--- What to do ---
Gather all lines from the material that contain "arrows".

====================

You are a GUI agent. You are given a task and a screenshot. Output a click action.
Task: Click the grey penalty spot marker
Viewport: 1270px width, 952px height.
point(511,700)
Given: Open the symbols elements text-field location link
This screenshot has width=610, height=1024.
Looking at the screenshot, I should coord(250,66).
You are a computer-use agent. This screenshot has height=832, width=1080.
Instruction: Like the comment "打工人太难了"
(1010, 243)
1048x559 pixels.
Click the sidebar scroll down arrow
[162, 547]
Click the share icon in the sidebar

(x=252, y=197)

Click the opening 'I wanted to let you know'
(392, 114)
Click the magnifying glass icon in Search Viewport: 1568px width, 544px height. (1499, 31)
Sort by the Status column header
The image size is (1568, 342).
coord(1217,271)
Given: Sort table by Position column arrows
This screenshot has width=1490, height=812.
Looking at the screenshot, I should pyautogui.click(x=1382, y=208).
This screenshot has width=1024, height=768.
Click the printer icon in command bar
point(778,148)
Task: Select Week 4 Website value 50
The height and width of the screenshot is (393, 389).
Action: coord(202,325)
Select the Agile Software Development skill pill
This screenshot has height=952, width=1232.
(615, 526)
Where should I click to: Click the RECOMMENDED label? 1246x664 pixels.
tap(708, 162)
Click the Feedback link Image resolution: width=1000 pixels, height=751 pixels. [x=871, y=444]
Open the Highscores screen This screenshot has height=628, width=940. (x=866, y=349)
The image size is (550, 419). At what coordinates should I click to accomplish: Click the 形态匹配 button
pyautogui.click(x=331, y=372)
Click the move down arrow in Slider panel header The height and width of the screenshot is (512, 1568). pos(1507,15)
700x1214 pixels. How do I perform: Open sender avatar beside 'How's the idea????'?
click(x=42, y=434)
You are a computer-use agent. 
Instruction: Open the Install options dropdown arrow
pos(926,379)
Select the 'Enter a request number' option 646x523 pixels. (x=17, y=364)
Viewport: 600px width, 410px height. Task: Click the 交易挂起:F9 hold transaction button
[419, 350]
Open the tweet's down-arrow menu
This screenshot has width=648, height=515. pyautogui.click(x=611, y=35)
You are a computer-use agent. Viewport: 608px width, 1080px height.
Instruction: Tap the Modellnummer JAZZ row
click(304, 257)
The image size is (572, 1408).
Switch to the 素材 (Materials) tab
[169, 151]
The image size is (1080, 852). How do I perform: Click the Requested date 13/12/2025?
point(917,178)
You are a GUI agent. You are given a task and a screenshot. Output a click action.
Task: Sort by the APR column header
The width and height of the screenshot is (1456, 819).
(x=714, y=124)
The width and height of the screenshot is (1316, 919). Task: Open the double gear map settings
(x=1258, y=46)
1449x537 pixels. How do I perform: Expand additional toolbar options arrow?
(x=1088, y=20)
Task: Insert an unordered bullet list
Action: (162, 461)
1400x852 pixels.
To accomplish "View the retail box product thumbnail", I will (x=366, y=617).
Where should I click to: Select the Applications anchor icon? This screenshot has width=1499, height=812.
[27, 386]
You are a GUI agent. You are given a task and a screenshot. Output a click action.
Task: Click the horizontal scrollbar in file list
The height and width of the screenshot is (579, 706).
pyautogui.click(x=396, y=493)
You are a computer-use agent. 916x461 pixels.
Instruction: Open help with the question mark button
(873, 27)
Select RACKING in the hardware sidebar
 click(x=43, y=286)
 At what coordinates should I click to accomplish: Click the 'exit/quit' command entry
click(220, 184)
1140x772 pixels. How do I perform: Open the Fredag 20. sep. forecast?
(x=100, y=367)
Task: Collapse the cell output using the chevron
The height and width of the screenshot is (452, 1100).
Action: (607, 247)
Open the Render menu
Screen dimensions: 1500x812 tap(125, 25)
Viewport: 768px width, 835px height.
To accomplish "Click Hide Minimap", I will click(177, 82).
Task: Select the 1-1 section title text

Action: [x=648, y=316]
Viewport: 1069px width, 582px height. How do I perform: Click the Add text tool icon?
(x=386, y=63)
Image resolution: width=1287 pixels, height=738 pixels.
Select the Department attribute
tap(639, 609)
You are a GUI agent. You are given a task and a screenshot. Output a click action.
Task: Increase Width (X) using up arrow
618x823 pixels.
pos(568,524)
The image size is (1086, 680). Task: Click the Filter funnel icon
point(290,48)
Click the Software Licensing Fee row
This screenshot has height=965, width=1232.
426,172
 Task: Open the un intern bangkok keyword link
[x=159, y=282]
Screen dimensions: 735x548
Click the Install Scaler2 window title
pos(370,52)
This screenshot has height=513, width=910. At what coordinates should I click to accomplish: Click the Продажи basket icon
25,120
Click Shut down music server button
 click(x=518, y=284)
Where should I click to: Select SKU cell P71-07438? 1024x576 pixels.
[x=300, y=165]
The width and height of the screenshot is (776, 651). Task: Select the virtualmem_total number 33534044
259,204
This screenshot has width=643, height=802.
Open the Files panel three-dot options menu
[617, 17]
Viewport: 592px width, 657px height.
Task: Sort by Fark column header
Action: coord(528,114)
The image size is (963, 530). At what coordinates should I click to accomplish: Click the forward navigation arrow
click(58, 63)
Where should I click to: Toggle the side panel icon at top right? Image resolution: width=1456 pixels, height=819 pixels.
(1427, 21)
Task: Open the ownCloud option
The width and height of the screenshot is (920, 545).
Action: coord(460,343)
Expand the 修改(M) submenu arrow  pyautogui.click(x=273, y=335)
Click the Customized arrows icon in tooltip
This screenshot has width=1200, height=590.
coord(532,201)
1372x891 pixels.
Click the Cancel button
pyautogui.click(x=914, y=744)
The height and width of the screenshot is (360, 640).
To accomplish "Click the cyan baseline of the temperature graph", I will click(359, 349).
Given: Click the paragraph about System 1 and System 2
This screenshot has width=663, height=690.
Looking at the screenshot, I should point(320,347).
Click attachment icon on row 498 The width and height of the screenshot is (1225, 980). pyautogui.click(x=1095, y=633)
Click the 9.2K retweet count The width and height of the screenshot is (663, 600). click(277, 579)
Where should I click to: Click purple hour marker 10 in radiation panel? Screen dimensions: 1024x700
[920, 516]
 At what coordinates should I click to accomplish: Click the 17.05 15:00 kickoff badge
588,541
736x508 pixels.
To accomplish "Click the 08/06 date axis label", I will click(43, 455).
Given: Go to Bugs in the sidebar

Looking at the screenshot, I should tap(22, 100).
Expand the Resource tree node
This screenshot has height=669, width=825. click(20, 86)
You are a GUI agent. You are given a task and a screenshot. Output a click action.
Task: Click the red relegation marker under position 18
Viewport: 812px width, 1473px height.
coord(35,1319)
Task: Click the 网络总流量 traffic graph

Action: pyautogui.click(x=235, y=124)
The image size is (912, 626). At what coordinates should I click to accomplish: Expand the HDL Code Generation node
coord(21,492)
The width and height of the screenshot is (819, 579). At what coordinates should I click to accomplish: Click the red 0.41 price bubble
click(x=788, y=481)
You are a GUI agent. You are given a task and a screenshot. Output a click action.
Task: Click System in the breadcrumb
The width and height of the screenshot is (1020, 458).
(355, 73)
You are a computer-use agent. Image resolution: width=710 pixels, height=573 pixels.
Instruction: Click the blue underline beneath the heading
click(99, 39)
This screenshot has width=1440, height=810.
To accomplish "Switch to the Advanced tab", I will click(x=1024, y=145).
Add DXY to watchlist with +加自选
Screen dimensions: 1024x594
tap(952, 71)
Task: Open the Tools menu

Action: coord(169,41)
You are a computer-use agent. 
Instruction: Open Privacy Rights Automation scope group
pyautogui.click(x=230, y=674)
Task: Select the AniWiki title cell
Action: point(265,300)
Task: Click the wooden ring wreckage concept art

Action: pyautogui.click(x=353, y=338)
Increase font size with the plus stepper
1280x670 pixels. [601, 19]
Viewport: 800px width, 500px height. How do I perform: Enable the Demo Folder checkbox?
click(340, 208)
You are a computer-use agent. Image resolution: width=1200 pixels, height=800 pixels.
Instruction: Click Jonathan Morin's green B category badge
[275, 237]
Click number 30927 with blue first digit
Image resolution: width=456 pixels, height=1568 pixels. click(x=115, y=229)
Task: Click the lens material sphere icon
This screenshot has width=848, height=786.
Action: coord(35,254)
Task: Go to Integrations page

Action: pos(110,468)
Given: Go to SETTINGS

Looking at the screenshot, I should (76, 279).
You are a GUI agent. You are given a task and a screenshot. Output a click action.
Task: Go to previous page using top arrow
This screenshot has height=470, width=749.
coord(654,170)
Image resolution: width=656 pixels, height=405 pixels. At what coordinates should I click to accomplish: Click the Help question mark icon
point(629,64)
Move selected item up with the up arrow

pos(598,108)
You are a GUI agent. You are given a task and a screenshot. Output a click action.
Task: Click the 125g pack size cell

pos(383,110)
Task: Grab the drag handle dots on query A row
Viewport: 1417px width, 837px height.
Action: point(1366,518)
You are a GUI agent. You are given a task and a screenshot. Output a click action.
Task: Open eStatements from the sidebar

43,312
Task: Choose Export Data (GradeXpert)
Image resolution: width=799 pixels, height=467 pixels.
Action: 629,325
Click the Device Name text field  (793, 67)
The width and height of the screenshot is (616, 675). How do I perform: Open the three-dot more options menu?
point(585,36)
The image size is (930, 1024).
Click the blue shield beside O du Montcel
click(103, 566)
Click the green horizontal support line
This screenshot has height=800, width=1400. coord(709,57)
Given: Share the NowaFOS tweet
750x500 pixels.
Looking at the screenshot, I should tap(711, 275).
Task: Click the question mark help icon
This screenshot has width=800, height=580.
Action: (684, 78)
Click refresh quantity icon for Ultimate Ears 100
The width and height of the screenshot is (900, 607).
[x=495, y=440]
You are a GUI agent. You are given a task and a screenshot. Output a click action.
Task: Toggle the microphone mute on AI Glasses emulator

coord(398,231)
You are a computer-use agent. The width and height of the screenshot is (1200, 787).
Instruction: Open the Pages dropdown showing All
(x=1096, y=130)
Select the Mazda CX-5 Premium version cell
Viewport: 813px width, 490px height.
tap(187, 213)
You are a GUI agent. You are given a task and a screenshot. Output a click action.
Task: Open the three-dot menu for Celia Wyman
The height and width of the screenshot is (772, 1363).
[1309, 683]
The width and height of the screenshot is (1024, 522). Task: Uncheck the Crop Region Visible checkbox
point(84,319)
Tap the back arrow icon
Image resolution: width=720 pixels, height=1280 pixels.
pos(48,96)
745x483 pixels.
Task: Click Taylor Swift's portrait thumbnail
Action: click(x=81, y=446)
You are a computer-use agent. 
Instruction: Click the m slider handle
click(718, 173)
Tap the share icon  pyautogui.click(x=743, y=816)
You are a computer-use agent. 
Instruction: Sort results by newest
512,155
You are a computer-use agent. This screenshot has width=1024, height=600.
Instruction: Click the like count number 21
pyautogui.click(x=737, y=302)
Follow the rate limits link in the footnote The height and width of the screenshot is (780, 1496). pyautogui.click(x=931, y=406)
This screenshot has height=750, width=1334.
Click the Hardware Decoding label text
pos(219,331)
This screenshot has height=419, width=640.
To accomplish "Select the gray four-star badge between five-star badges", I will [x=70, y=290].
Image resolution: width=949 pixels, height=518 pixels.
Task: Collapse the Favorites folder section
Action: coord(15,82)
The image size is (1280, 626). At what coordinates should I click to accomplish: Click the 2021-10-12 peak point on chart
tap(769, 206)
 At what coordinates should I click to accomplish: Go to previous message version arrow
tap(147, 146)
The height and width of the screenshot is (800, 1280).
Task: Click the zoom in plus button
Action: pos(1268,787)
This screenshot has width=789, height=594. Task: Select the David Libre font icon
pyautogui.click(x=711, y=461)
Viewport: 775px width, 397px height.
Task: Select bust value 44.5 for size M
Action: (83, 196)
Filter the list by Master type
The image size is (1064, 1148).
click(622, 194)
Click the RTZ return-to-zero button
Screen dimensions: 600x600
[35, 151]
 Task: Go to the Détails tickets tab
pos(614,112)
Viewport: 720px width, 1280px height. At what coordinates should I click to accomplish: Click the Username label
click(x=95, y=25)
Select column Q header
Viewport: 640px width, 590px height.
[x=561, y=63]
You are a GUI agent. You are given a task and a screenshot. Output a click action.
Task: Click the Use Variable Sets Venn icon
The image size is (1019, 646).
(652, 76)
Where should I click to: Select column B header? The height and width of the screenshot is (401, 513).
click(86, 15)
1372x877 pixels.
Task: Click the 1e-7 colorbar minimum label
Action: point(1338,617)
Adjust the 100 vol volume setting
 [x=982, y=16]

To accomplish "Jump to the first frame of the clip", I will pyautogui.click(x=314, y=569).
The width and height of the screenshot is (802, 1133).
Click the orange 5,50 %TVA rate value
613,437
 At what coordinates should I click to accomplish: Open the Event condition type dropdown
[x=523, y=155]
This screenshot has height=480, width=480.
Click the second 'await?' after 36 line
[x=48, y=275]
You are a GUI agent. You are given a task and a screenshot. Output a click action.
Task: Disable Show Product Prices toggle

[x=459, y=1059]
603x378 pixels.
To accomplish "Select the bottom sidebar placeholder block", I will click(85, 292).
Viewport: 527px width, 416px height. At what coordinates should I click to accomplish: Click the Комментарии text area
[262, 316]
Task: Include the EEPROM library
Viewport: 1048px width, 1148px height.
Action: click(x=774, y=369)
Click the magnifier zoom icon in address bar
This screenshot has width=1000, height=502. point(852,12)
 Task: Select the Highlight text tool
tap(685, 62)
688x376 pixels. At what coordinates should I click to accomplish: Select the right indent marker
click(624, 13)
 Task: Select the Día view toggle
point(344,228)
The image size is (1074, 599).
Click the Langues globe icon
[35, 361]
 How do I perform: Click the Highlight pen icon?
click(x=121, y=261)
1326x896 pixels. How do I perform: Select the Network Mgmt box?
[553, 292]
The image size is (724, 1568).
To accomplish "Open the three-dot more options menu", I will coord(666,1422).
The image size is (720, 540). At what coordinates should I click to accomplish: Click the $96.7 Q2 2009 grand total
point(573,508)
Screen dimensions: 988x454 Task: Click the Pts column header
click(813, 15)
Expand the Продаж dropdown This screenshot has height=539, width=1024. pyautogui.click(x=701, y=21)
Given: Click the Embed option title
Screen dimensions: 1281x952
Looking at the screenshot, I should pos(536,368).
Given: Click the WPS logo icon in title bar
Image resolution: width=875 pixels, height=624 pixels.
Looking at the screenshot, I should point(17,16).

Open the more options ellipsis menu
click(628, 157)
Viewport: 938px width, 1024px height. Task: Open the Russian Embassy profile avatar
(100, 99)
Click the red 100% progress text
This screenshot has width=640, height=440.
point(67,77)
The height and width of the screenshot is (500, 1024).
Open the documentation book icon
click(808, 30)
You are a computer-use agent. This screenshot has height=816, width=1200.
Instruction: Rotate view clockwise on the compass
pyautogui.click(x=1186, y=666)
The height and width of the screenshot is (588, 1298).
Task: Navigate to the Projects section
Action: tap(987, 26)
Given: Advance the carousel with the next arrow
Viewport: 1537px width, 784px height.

====================

--- Task solution ---
Given: Sort table by Position column arrows
Click the Customized arrows icon in tooltip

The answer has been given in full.